When the National Endowment for the Arts recently released our report on the state of arts education in America, I called it "an open letter to the American people," the spark for some much-needed debate on the role of the arts in our nation's schools.
While the Deseret News May 8 editorial ("Is this how to promote the arts?") added valid points, it seems to me that the spark has created some random brushfires. Please allow me to respond."There are sharp limits to how many more tasks this nation's schools can be expected to perform, just as there are limits to the taxpayers' willingness and ability to foot the bill for new programs." - Deseret News
Our two-year study certainly bears witness to an overburdened educational system. Our recommendations are not to tax the system further.
Although our report - "Toward Civilization" - suggests that a seventh school period might be advisable in some high schools, for the most part, enhancing the study of the arts can be done within the existing school day.
Making the arts a basic part of the current curriculum will not require new dollars as much as it will require a new way of thinking.
Indeed, "Toward Civilization" found - surprisingly - that the time and resources committed to the study of the arts has been increasing in recent years. Unfortunately, that time and money is not buying as valuable an arts education as it should and could. The current emphasis on performing creating art needs to be broadened to include the history and critical theory of the arts.
"As technological and economic advances give Americans more leisure time, a knowledge and appreciation of the arts can help put that time to constructive use." - Deseret News
True enough, but to associate the arts with leisure time suggests that art is merely entertainment. Certainly the arts are meant to entertain, but study of the arts provides students with an understanding of them that is valuable in other ways.
The arts are guideposts to civilization. Through their study, students get a sense of their own civilization and of those who have contributed to ours.
Arts education provides a greater capacity for creativity, especially in the sense of problem solving and reasoning. It helps improve communication skills - verbal and non-verbal - particularly in an age where images on television are a principal means for communicating.

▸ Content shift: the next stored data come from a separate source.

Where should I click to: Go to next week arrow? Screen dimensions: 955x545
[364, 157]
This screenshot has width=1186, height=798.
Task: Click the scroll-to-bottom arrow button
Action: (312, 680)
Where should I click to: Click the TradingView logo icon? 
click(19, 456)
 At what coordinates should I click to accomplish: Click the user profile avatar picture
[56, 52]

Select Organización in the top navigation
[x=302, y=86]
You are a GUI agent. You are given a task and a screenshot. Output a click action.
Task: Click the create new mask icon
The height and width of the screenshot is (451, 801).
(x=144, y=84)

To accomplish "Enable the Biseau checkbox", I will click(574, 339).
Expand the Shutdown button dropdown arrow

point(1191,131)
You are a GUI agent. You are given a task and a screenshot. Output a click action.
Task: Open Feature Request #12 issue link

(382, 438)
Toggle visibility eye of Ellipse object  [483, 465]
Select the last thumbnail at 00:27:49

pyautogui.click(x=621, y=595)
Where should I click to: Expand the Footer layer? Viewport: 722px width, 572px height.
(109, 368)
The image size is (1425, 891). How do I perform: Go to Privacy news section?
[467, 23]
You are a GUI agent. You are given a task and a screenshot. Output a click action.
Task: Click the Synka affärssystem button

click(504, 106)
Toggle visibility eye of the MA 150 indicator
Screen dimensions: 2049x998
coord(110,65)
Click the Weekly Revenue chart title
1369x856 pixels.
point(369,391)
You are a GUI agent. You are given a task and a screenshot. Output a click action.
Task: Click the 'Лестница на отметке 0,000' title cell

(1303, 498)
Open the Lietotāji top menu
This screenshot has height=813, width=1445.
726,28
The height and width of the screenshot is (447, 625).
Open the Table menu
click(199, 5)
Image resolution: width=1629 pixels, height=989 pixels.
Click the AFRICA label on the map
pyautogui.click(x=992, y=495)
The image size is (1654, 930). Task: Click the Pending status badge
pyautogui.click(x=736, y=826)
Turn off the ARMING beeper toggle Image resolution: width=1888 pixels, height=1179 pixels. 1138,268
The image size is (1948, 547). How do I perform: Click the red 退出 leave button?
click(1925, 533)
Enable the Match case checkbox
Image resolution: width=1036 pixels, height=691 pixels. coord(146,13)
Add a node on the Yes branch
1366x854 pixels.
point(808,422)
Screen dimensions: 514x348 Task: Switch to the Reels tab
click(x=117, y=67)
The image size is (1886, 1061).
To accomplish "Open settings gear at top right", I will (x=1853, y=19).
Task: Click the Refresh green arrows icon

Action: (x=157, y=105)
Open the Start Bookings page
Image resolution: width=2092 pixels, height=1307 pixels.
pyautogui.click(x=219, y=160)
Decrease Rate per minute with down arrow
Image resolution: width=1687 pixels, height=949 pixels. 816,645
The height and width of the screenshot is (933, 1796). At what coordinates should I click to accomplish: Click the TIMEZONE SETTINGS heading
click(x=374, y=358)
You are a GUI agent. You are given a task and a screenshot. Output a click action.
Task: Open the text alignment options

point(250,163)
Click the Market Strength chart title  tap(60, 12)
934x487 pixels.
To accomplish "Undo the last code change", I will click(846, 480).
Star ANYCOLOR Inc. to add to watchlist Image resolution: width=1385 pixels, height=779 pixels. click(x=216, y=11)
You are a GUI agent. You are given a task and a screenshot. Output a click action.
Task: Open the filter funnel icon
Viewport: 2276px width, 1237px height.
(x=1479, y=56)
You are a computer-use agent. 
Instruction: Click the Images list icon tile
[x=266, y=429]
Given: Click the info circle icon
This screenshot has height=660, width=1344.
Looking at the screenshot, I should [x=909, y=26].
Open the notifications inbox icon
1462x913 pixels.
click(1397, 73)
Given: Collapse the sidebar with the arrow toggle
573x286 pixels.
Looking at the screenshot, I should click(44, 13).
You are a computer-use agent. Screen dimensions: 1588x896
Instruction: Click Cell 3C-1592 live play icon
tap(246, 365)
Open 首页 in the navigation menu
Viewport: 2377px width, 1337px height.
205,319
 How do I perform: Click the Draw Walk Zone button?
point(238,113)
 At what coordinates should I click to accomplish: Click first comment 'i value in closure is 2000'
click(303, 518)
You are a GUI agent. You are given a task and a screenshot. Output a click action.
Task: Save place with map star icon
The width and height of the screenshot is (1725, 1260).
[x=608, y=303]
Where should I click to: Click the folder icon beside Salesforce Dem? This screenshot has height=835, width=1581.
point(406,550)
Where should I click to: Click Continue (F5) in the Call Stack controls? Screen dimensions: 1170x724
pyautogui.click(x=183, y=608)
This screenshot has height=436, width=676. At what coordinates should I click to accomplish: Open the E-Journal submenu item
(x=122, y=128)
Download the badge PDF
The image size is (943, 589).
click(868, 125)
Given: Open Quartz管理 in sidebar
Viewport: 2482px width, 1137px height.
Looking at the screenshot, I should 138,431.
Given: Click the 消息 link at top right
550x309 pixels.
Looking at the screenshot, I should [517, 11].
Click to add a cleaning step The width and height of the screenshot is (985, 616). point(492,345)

"People need more than food and shelter; they also need the beauty and regeneration that art can provide." - Deseret News
It would be difficult to imagine a world without art - not just painting or dance or music, but architecture, design and the media arts. But the world needs art for more than its sheer beauty.
We do not propose a sequential arts curriculum simply by reason of the aesthetic pleasures derived from the arts. The arts should be studied by all students - not just the gifted or college bound - because they are vital to our children's development. Do we require math only for those students who are good at it? Yet, the last rewards of arts education can be just as valuable as math or English or history.
"The National Endowment's indictment of America's supposed cultural illiteracy is far too sweeping. It ignores the immense growth in public enthusiasm for the arts that has already taken place . . . Americans must be doing something right when it comes to the arts." - Deseret News
They certainly are. In fact, our own surveys underscore many of the statistics cited by the Deseret News: the arts outpacing the NFL and so on.
But an Endowment poll also found that 61 percent of American adults failed in that year to attend a single performance of classical music, jazz, opera, theater, musical theater or ballet, or visit a single art museum or gallery.
Ironically, over the past five years, the state of Utah has shown unparalleled leadership in raising the level of arts education in its schools.
As a result of state-wide public hearings, the Utah Board of Education now requires 1 1/2 credits in the arts for high school graduation. It also included arts education in the basic K-8 core curriculum.
All in all, the state has shown progressive insight in addressing many of the issues which "Toward Civilization" raises.
Thus, it would seem the citizens of Utah are themselves providing a resounding response to the Deseret News editorial question, "Is this how to promote the arts?" The answer I hear is "yes."
(Frank Hodsoll, Washington, D.C., is chairman of The National Endowment for the Arts.)